Any intelligent woman who reads the marriage contract, and then goes into it, deserves all the consequences. -Isadora Duncan

When it comes down to it the thought of marriage frightens me. It frightens me because it is all responsibility to convention, roles, expectations and (apparent) practicality. I am desperately in love with freedom. I feel as though I could live forever on family, friendships and occasional flirtation. However, there are some moments when my mind wonders on this idea of commitment. And I realize that not only is it somewhat dazzling, but I indeed exist and thrive within commitment already. Amongst other examples I think specifically of my brother and sister and how their love and commitment to me has been all freeing, life-giving and mostly lovely. So it is the idea that marriage is not freeing is what keeps me from considering it.

Again, when I think about marriage as a part of my life I realize that it seems to me that it is not marriage I want (for as I said I have commitment already from others, and I'm failing to see other positive reasons for marriage (or examples of)) but romance. And not romance as it may be traditionally understood either. Not the chivalrous kind but the kind that is equal and mutually understood. I seem to believe that there exists a process of shared enchantment where in seeing glimpses of the bare soul there is desire to know and reveal. That it becomes both choice and desire to set the other free in the rawest of states. That freedom and love are the ultimate goals for the other. If this did exist, this I could commit to.. for it is free.
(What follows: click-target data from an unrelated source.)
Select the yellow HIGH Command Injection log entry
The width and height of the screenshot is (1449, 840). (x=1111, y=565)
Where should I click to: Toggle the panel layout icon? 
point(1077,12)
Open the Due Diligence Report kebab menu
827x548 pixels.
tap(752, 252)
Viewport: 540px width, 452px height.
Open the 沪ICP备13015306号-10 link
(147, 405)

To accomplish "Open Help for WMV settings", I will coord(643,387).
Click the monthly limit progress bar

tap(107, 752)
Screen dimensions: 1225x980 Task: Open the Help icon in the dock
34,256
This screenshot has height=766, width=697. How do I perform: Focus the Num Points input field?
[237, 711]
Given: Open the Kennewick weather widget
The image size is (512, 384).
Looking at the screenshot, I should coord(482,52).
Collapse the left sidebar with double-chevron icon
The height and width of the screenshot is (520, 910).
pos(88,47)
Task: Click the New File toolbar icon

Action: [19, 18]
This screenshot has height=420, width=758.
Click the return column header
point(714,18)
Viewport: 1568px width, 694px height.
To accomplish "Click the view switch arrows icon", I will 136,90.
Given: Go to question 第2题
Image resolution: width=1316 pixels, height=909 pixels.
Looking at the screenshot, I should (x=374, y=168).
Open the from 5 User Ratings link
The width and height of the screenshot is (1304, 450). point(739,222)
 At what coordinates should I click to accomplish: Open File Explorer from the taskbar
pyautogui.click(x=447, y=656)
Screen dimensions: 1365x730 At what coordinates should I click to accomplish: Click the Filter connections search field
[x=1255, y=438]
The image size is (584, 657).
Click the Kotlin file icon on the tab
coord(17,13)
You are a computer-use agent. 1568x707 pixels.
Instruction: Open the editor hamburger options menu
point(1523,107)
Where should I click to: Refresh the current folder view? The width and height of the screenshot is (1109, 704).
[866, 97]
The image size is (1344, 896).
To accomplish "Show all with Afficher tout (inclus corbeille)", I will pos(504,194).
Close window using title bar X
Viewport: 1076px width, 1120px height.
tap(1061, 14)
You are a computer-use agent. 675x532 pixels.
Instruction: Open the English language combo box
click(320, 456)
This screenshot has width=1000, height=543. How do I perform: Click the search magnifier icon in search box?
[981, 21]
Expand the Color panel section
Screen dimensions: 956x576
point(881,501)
I would never wish to gain my independence from any man, nor my economic or social security. I am not in need of one to give me my greatest value or affirmation. I desire no spiritual covering or adventure coach. The thought of bearing children does not come with a natural understanding to me. I feel as far removed from the image of a women in floral-print dress in the kitchen as any man would. No, these things I am not looking for. I desire life, love and freedom (freedom perhaps from the conventional/traditional ideas).. and if this exists in a commitment with a man.. then of course, I welcome it (or welcome the consideration).

2 comments:

Matthew said...

Good thoughts and good desires:)

Wait for it. Don't sacrifice the freedom you deserve to listen to your inner voice and to follow it. It's not worth it, as you've said.

You can see what's most valuable. That's wise. And rare. You've got a good head on your shoulders;)

Steph said...

:) thanks matt. thanks for not rejecting a seemingly solely negative voice on the traditional. i'm merely trying to understand.